The Lightning Field site itself, like Smithson’s Spiral Jetty, is now a place of pilgrimage, as described for example on Todd Gibson’s blog: 'As the sun drops in the sky when evening approaches, the field becomes different. A shadow grows from the base of each pole, giving it additional definition. The more veiled, angled light of evening begins to reflect off the poles, bringing into view the whole mile-long by kilometer-wide field. Watching this happen, it’s as if your vision suddenly sharpens. The field emerges from the landscape in its totality. If you happen to be there on a night that is not overcast and you get a brilliant orange sunset, the effect is stunning. The poles reflect that light, flashing orange, setting the field ablaze with color.'

I’ve always been intrigued by De Maria for his connection to the New York avant garde music scene - he was briefly in an early version of the Velvet Underground, as he recalls in an old interview at the Archives of American Art.
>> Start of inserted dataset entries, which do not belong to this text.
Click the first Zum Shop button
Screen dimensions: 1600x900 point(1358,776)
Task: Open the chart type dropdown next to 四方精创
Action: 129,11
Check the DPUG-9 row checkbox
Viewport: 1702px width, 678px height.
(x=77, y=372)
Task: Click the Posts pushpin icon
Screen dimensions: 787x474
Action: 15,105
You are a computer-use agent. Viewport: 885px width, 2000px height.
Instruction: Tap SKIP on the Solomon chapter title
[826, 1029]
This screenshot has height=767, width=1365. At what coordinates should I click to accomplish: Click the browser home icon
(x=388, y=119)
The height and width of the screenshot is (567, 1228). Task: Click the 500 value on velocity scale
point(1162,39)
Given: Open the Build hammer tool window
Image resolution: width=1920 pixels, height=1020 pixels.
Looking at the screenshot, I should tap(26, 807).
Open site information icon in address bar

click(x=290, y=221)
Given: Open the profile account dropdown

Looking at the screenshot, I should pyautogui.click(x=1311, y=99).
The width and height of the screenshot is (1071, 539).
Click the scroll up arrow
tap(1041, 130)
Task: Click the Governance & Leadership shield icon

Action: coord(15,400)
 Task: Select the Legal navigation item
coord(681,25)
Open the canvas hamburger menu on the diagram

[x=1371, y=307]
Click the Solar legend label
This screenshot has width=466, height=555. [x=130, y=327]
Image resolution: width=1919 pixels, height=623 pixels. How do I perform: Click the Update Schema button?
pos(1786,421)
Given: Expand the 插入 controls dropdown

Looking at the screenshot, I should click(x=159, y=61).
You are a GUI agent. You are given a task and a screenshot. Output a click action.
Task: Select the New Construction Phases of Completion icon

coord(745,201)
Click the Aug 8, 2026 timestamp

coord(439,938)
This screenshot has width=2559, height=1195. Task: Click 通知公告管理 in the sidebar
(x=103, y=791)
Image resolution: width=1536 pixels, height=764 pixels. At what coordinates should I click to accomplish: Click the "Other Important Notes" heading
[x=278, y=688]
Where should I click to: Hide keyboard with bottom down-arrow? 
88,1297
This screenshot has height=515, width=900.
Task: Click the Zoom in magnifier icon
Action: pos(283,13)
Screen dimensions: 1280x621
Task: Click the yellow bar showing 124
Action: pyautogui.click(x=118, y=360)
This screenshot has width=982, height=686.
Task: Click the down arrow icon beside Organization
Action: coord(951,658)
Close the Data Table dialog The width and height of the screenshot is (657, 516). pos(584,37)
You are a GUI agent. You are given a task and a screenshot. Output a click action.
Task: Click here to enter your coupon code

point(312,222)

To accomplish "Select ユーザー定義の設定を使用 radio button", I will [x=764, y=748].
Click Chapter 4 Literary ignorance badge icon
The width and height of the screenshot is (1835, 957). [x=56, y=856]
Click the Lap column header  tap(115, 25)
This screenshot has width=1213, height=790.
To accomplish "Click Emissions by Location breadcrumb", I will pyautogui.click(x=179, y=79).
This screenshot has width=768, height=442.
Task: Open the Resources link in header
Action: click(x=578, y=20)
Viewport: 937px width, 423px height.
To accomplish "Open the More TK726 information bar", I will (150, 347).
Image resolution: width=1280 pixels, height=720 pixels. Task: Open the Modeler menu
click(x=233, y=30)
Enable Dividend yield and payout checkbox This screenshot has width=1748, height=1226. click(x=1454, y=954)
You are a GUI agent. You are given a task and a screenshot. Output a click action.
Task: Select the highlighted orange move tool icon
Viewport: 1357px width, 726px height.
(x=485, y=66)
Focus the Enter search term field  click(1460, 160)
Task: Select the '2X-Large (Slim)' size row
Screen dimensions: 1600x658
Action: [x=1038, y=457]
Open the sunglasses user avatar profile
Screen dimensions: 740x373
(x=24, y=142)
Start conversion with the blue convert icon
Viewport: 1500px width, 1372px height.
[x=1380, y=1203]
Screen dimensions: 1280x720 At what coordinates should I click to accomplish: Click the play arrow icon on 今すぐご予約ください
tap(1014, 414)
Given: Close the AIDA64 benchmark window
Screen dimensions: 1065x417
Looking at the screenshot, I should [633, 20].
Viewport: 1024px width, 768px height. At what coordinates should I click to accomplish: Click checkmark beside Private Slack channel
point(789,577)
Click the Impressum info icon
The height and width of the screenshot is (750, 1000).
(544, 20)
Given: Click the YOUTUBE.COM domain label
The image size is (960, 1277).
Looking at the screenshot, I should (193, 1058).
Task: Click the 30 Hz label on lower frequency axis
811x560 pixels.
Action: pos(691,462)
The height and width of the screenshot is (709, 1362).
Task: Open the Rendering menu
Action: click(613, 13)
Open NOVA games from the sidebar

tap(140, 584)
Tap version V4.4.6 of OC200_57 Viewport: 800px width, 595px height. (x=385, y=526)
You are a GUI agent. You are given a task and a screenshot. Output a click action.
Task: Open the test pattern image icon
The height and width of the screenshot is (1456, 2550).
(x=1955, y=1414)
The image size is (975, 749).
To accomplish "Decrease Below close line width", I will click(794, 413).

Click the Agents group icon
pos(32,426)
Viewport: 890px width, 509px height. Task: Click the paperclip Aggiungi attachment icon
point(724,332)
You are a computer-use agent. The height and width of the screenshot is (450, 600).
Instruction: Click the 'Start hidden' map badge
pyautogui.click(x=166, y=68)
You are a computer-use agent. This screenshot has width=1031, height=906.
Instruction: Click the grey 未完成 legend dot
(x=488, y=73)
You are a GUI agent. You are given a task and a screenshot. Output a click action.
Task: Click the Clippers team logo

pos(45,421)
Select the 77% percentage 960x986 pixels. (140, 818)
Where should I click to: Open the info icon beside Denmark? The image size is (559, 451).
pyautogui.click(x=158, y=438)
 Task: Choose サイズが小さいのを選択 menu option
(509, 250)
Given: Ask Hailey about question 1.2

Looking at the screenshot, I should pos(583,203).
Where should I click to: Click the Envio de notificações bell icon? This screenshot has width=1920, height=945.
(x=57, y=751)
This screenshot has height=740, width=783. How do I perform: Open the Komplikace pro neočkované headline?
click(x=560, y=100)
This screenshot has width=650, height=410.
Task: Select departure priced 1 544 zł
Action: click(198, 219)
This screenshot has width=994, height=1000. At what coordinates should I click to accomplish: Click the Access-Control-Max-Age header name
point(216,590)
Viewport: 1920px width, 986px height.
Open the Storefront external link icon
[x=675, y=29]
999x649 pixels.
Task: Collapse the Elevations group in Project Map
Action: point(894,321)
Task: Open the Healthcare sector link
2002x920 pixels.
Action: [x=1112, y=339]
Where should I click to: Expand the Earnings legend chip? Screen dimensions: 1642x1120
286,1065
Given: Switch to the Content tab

Ubuweb has two sound recordings by De Maria: ‘Cricket Music’ (1964) and ‘Ocean Music’ (1968). [Update 2014: De Maria sadly died last year and The Independent's obituary emphasises the music link, 'Walter De Maria: Artist who forsook a career with The Velvet Underground to create electric, enigmatic installations'.  Other obituaries appeared in the New York Times, and Los Angeles Times.]